Your assignment: Please restate the data word for word, in full.

Saved entries:

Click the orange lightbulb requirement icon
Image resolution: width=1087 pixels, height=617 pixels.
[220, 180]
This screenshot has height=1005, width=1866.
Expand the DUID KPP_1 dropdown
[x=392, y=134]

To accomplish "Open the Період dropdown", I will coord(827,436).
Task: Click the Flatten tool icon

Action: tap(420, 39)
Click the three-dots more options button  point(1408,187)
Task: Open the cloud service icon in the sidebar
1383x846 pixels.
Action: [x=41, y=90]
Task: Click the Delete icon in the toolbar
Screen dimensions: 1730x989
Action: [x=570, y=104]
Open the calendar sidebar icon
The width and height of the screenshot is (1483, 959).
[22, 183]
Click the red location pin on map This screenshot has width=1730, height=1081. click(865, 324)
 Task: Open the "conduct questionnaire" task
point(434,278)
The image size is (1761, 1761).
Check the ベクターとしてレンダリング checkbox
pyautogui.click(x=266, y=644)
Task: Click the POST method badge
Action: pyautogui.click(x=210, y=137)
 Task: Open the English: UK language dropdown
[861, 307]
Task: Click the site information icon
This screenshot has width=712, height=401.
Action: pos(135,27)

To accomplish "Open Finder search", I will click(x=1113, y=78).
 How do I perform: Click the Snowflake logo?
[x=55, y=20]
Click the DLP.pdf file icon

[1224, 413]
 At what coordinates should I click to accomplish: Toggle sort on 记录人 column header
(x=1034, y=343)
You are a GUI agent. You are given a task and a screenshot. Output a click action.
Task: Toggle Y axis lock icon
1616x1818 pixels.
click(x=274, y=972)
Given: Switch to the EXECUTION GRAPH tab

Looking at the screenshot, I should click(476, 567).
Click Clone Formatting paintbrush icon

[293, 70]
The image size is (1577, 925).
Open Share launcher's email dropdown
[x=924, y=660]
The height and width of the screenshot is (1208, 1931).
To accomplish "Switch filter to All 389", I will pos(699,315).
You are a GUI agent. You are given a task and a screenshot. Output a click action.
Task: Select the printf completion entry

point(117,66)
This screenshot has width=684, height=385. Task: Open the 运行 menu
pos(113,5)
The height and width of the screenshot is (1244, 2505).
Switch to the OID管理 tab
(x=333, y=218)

Answer space:
Click the orange lightbulb requirement icon
Image resolution: width=1087 pixels, height=617 pixels.
[220, 180]
This screenshot has height=1005, width=1866.
Expand the DUID KPP_1 dropdown
[x=392, y=134]

To accomplish "Open the Період dropdown", I will coord(827,436).
Task: Click the Flatten tool icon

Action: tap(420, 39)
Click the three-dots more options button  point(1408,187)
Task: Open the cloud service icon in the sidebar
1383x846 pixels.
Action: [x=41, y=90]
Task: Click the Delete icon in the toolbar
Screen dimensions: 1730x989
Action: [x=570, y=104]
Open the calendar sidebar icon
The width and height of the screenshot is (1483, 959).
[22, 183]
Click the red location pin on map This screenshot has width=1730, height=1081. click(865, 324)
 Task: Open the "conduct questionnaire" task
point(434,278)
The image size is (1761, 1761).
Check the ベクターとしてレンダリング checkbox
pyautogui.click(x=266, y=644)
Task: Click the POST method badge
Action: pyautogui.click(x=210, y=137)
 Task: Open the English: UK language dropdown
[861, 307]
Task: Click the site information icon
This screenshot has width=712, height=401.
Action: pos(135,27)

To accomplish "Open Finder search", I will click(x=1113, y=78).
 How do I perform: Click the Snowflake logo?
[x=55, y=20]
Click the DLP.pdf file icon

[1224, 413]
 At what coordinates should I click to accomplish: Toggle sort on 记录人 column header
(x=1034, y=343)
You are a GUI agent. You are given a task and a screenshot. Output a click action.
Task: Toggle Y axis lock icon
1616x1818 pixels.
click(x=274, y=972)
Given: Switch to the EXECUTION GRAPH tab

Looking at the screenshot, I should click(476, 567).
Click Clone Formatting paintbrush icon

[293, 70]
The image size is (1577, 925).
Open Share launcher's email dropdown
[x=924, y=660]
The height and width of the screenshot is (1208, 1931).
To accomplish "Switch filter to All 389", I will pos(699,315).
You are a GUI agent. You are given a task and a screenshot. Output a click action.
Task: Select the printf completion entry

point(117,66)
This screenshot has width=684, height=385. Task: Open the 运行 menu
pos(113,5)
The height and width of the screenshot is (1244, 2505).
Switch to the OID管理 tab
(x=333, y=218)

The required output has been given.